### Your instructions:
From the listing, collect all lines containing the word "will".

### Exercise data:
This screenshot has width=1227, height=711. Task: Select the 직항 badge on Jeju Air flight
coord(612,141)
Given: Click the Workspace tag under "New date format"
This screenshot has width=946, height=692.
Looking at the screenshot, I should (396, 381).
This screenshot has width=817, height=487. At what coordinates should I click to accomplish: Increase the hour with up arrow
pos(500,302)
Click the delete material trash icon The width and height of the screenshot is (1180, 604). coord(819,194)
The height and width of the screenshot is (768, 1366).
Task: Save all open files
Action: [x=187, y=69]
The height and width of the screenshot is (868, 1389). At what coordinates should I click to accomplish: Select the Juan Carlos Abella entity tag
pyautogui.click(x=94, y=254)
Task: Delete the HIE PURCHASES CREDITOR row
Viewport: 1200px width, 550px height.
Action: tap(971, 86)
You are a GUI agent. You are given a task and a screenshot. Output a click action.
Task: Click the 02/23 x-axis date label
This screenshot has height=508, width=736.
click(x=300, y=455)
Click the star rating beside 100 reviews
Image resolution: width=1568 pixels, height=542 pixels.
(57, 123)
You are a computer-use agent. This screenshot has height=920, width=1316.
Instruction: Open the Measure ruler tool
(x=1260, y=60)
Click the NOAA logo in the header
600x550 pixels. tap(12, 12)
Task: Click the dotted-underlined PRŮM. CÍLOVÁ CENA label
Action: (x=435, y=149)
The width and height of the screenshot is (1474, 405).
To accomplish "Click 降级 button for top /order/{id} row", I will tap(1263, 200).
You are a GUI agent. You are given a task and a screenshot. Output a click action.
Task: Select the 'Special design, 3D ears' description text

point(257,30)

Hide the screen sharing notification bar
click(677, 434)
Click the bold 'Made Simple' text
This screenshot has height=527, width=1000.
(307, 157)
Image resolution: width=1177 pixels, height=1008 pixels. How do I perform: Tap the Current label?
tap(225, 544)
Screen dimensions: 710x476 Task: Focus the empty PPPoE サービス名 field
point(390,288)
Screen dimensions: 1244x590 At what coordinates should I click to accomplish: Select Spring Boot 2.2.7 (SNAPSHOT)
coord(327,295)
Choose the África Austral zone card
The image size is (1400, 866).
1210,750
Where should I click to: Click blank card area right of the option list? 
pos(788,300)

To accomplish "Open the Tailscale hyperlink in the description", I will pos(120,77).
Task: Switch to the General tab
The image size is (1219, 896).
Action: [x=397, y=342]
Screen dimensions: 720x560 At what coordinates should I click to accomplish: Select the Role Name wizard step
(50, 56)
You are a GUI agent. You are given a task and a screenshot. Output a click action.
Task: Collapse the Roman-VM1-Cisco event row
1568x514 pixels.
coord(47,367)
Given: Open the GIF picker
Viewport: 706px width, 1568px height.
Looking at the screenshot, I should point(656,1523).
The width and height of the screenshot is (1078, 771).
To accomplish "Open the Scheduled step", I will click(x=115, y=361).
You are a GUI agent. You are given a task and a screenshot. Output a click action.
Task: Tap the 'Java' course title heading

### Output of the task:
To accomplish "Click 降级 button for top /order/{id} row", I will tap(1263, 200).
To accomplish "Open the Tailscale hyperlink in the description", I will pos(120,77).
To accomplish "Open the Scheduled step", I will click(x=115, y=361).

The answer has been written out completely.